The answer must consist of each line below that holds the word "Given", copied as it stands.

*** Task material ***

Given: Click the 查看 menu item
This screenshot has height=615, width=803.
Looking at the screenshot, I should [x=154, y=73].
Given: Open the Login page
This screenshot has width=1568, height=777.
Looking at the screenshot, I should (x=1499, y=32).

***
*** Task material ***

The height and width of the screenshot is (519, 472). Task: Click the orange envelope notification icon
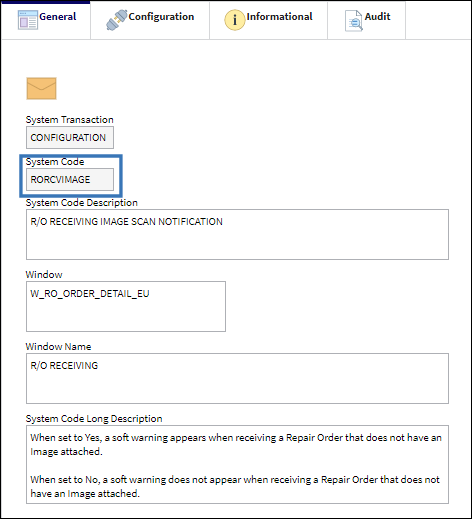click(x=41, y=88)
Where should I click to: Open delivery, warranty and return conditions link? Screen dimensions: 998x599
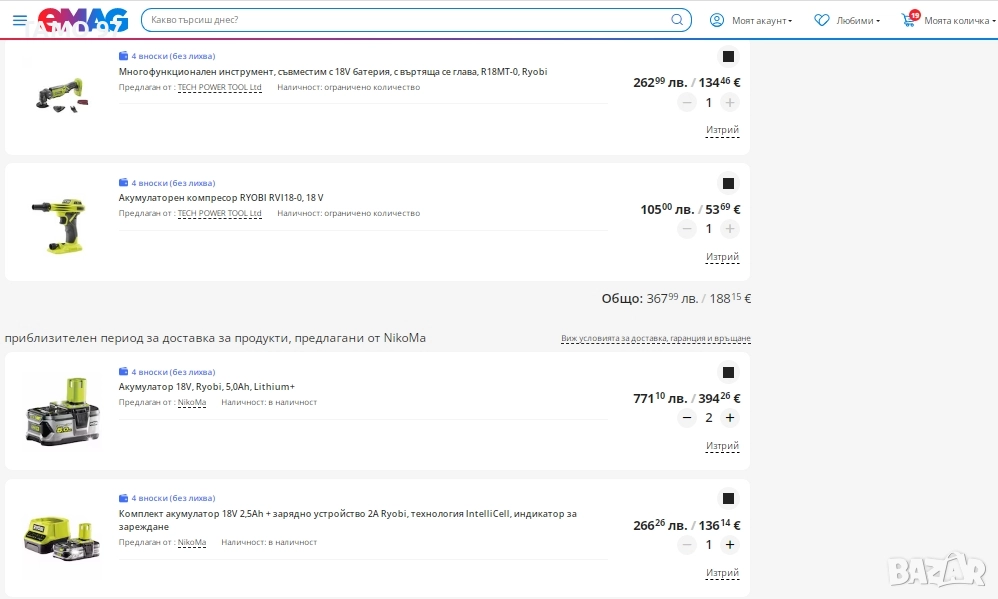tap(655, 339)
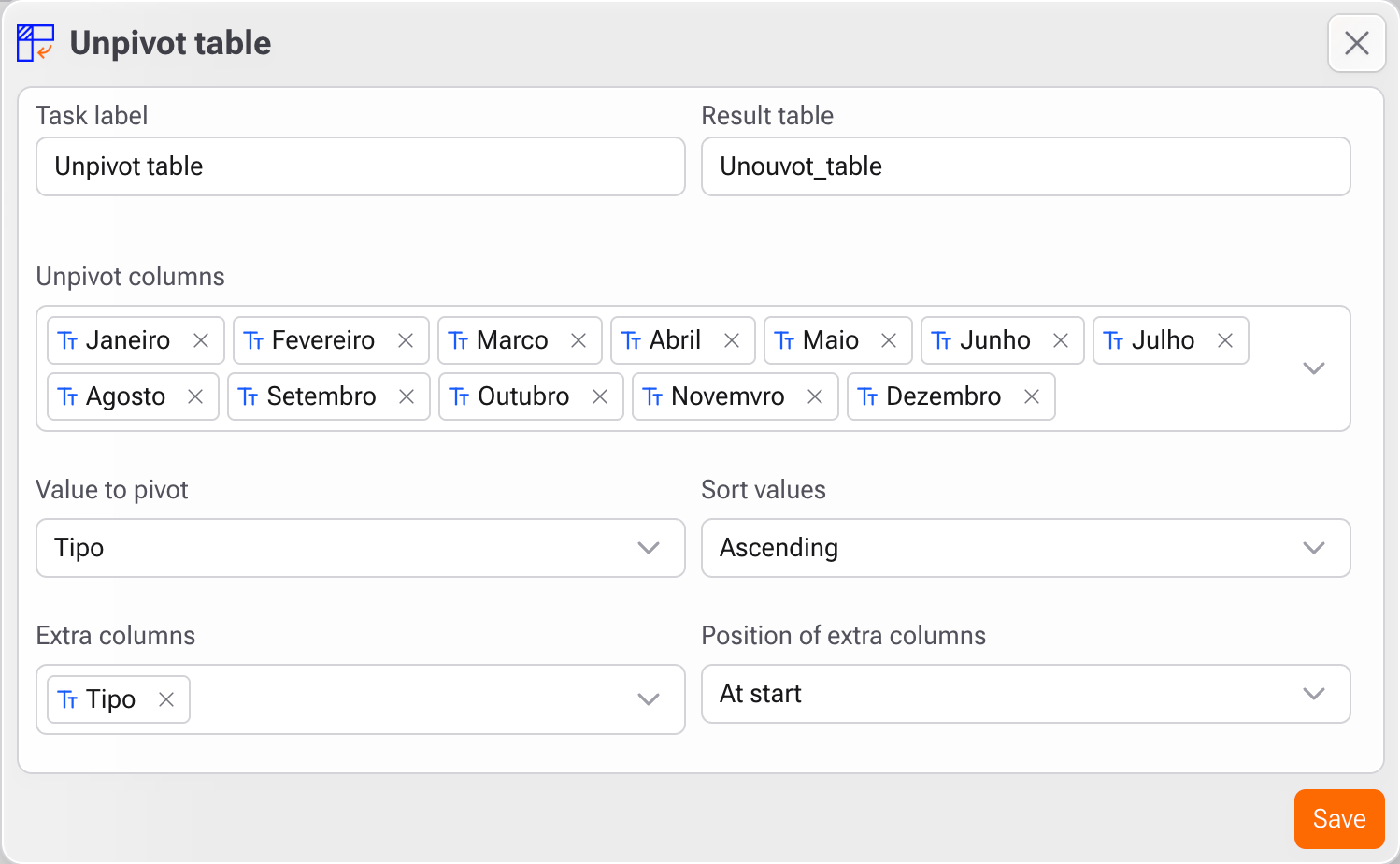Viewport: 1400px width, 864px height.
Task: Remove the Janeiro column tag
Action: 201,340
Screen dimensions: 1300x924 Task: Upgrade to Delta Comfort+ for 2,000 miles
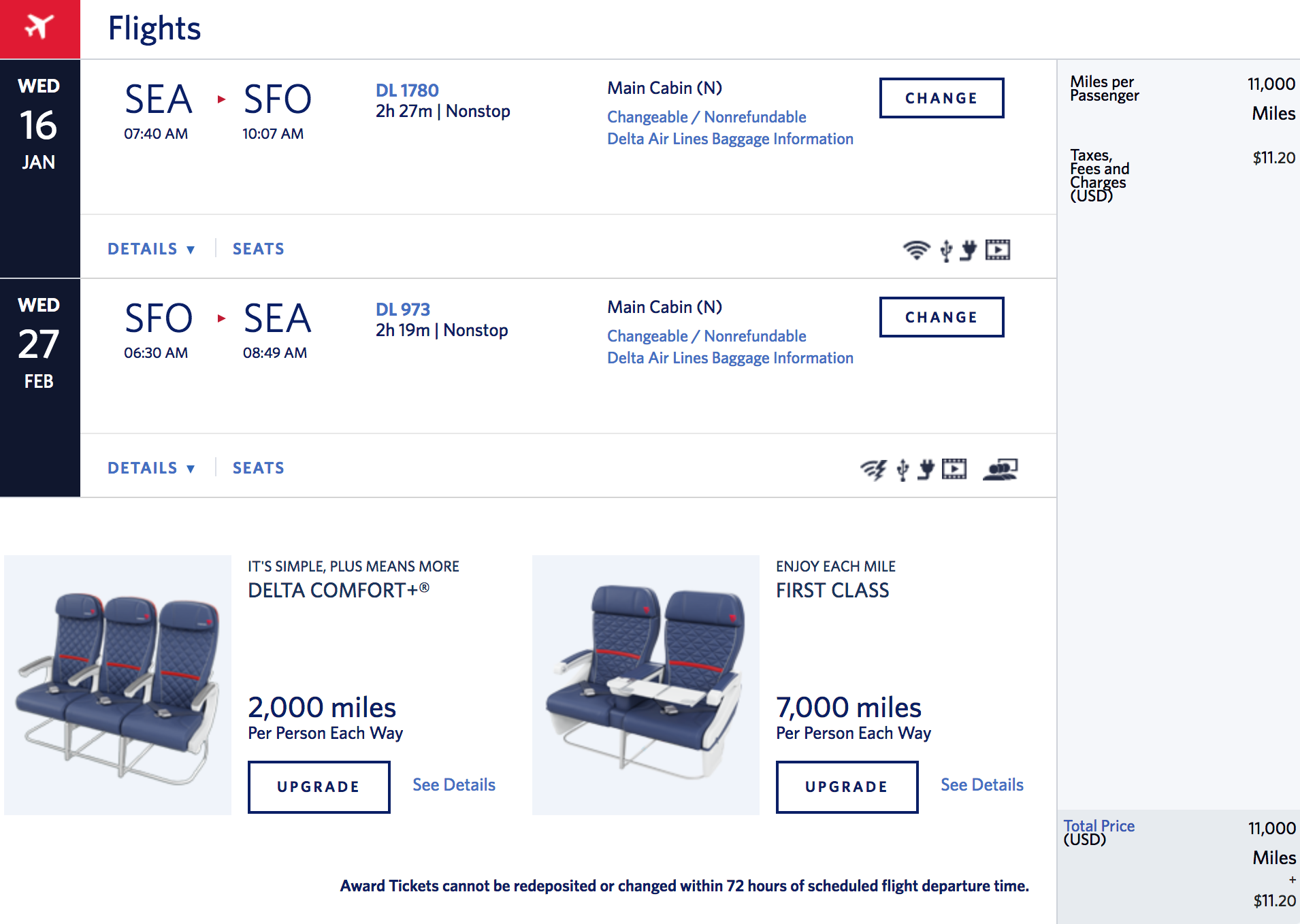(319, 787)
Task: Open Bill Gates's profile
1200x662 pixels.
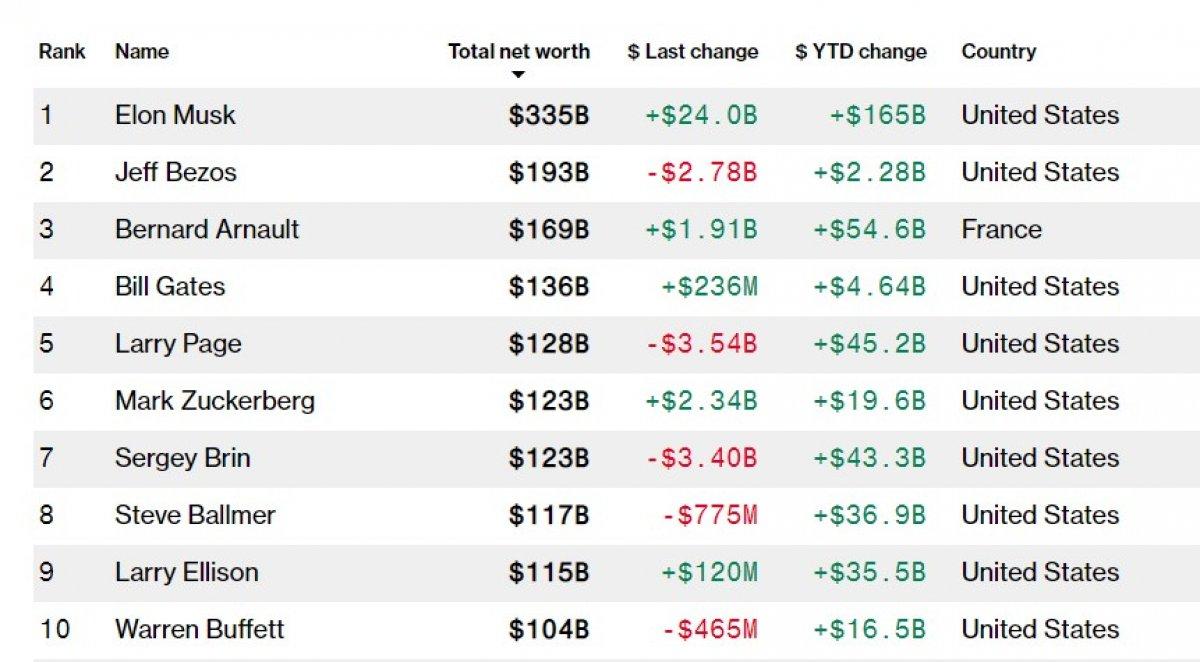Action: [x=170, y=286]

***
*** Task material ***

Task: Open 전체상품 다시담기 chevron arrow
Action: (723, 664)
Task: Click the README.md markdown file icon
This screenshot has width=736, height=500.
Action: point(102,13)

***

• _Expected output_:
Given: Click the 查看 menu item
Given: Open the Login page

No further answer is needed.